- Location in Menominee County and the state of Wisconsin.
- Coordinates: 44°56′2″N 88°44′34″W﻿ / ﻿44.93389°N 88.74278°W
- Country: United States
- State: Wisconsin
- Counties: Shawano, Menominee

Area
- • Total: 6.121 sq mi (15.85 km^{2})
- • Land: 6.080 sq mi (15.75 km^{2})
- • Water: 0.041 sq mi (0.11 km^{2})
- Elevation: 1,020 ft (311 m)

Population (2020)
- • Total: 290
- • Density: 47.7/sq mi (18.4/km^{2})
- Time zone: UTC-6 (Central (CST))
- • Summer (DST): UTC-5 (CDT)
- Area codes: 715 & 534
- FIPS code: 55-51617
- GNIS feature ID: 1852246

= Middle Village, Wisconsin =

Middle Village (Nanāweyah omenīkān) is a census-designated place (CDP), in the towns of Menominee and Red Springs, in Menominee and Shawano counties in the U.S. state of Wisconsin. It does not have any legal status as an incorporated municipality. The population was 290 at the 2020 census.

On current Wisconsin State Highway maps published by WisDOT, the community is called Nanaweyah Omīnīhekan. The Menominee name Nanāweyah means "middle village".

==Geography==
Middle Village is located at (44.933853, -88.742805).

According to the United States Census Bureau, the CDP has a total area of 6.9 square miles (17.9 km^{2}), all land.

==Demographics==
===2020 census===
As of the census of 2020, the population was 290. The population density was 47.7 PD/sqmi. There were 83 housing units at an average density of 13.7 /sqmi. The racial makeup of the cdp was 92.4% Native American, 2.4% White, 1.4% Black or African American, 0.3% Asian, 0.3% Pacific Islander, and 3.1% from two or more races. Ethnically, the population was 3.1% Hispanic or Latino of any race.

===2000 census===
As of the census of 2000, there were 351 people, 94 households, and 76 families residing in the CDP. The population density was 50.6 people per square mile (19.6/km^{2}). There were 133 housing units at an average density of 19.2/sq mi (7.4/km^{2}). The racial makeup of the CDP was 5.98% White and 94.02% Native American. Hispanic or Latino of any race were 5.70% of the population.

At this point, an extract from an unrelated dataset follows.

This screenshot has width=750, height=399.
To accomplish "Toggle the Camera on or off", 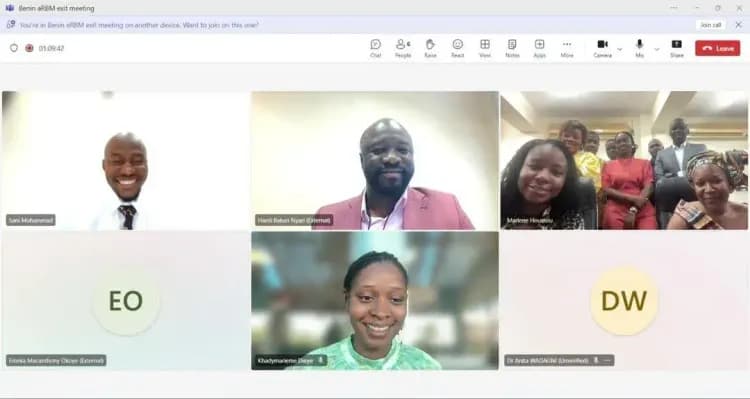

There were 94 households, out of which 60.6% had children under the age of 18 living with them, 30.9% were married couples living together, 38.3% had a female householder with no husband present, and 18.1% were non-families. 9.6% of all households were made up of individuals, and 3.2% had someone living alone who was 65 years of age or older. The average household size was 3.44 and the average family size was 3.55.

In the CDP, the population was spread out, with 43.9% under the age of 18, 8.5% from 18 to 24, 25.9% from 25 to 44, 13.7% from 45 to 64, and 8.0% who were 65 years of age or older. The median age was 23 years. For every 100 females, there were 90.8 males. For every 100 females age 18 and over, there were 89.4 males.

The median income for a household in the CDP was $16,667, and the median income for a family was $11,071. Males had a median income of $21,875 versus $9,750 for females. The per capita income for the CDP was $6,568. About 55.8% of families and 42.0% of the population were below the poverty line, including 52.9% of those under age 18 and none of those age 65 or over.